Les conseils pour éviter le gaspillage énergétique

Comment une meilleure isolation thermique peut-elle contribuer à faire faire des économies d’énergie aux particuliers ? C’est pourtant ce qu’affirment les agences nationales de l’environnement, qui misent gros sur les travaux de rénovation énergétique dans le parc locatif français pour réduire la facture énergétique finale. L’un des piliers de la rénovation, l’isolation, est particulièrement mis en avant, comme promesse d’optimisation de la consommation. Quels intérêts y-a-t-il à renforcer l’isolation de son logement ?

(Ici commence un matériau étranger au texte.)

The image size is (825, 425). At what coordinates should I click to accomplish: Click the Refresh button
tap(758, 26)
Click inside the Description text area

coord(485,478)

L’isolation, clé de voûte de la rénovation énergétique

Dans un logement, le poste de consommation le plus énergivore est de loin le chauffage. Une énergie qui coûte de plus en plus et dont le prix au kWh connaît des écarts de plus en plus grands entre les tarifs EDF et ceux des fournisseurs alternatifs. On estime que la facture moyenne d’électricité d’un ménage en France s’élève à 1403€ par an. Un chiffre qui peut facilement baisser en améliorant entre autres la qualité de l’isolation.

Le parc immobilier en France est divisé en plusieurs catégories d’étiquettes énergétiques : A,B,C,D,E,F,G (A étant la meilleure, G la moins bonne). Les logements classés A,B,C représentent seulement 14% de l’ensemble du parc. C’est-à-dire qu’ils consomment moins de 151 kWhEP/m2/an d’après le Ministère de l’Énergie/ La majeure partie des maisons et appartements sont classés D ou E, soit une consommation comprise entre 151 et 330 kWhEP/m2/an. Les étiquettes F et G (étiquette énergétique mauvaise) concernent plus d’un tiers des logements.

Tandis que, dans les logements neufs ont une performance énergétique moyenne de 57,5 kWh d’énergie primaire par m² et par an.. Pourquoi ? Parce qu’ils sont mieux isolés.

La solution consiste à poser des matériaux isolants (laine de verre, ouate de cellulose, plâtre isolant…) dans les endroits les plus vulnérables en termes d’isolation. Avant d’entreprendre ces travaux, il faut se poser la question : par où commencer ? Les principaux points faibles des logements en termes de performances énergétique sont les suivants :

La toiture : 30% des pertes de chaleur

Vous pensiez aux murs ? Perdu, c’est la toiture qui laisse échapper le plus de chaleur dans une maison. En cause notamment, les combles (perdus ou habités) qui deviennent de vraies passoires énergétiques s’ils ne sont pas isolés correctement.

Les murs : 25%

Les murs arrivent en seconde position et représentent un quart des pertes. Néanmoins c’est tout de même la 2ème cause des pertes de chaleur. Les constructeurs ont tendance à privilégier l’isolation par l’intérieur alors que c’est à l’extérieur qu’il faut penser.

Les vitrages : 15%

Contrairement aux idées reçues, les vitrages ne représentent que 15% des pertes et n’arrivent qu’en 4ème position. De plus les fenêtres sont fabriquées en usine avec des processus bien maîtrisés, elles sont en général bien conçues et relativement performantes.

Les sols : 5%

Le problème concerne davantage les maisons anciennes, peu ou pas isolées. Si les pertes sont assez faibles, la sensation de marcher sur du plancher froid est des plus désagréables, notamment au réveil.

Les ponts thermiques : 5%

Il s’agit des zones qui se retrouvent en contact direct avec l’extérieur, sans aucune isolation

Le renouvellement d’air : ⅕

Cheminées, hottes, huisseries, serrures, gaines électriques… toutes ces ouvertures auxquelles on ne pense pas pèsent leurs poids dans la facture finale de chauffage. Elles représentent l’équivalent d’une fenêtre ouverte… en permanence.